Short problem. Please rewrite the data beginning at the line that has "Screen dimensions: 1456x829" and stopping after the line that has "tap(16, 136)", swapping "toolbar" for "ribbon" and leaving everything else as it is.

Extracted material.
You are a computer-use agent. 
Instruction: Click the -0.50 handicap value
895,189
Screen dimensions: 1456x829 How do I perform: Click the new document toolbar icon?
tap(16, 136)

==

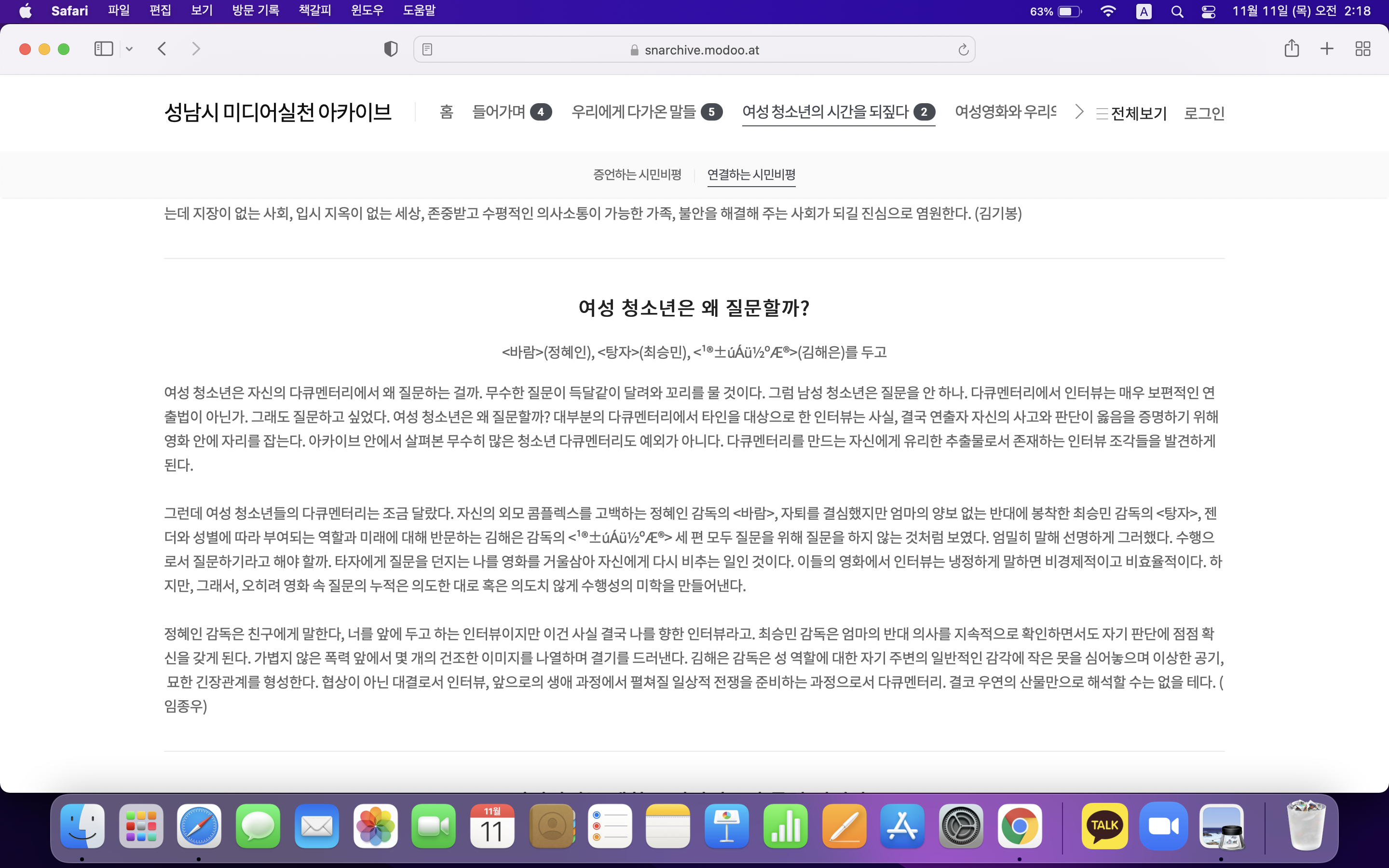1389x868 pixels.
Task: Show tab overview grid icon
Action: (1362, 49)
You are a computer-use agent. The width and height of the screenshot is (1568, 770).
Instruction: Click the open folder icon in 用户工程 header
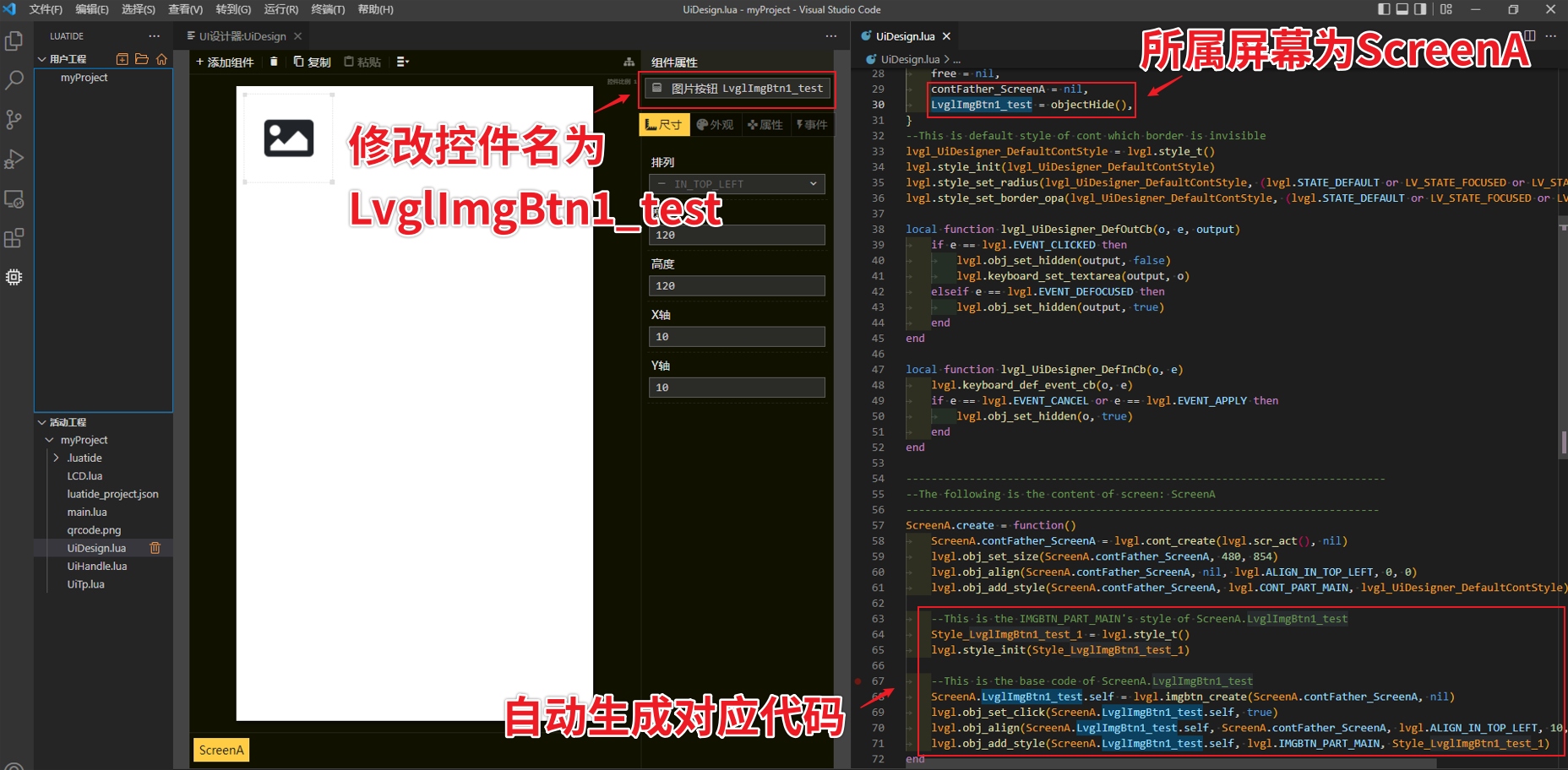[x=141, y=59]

Result of this exercise.
Screen dimensions: 1456x829 How do I perform: Click the new document ribbon icon?
tap(16, 136)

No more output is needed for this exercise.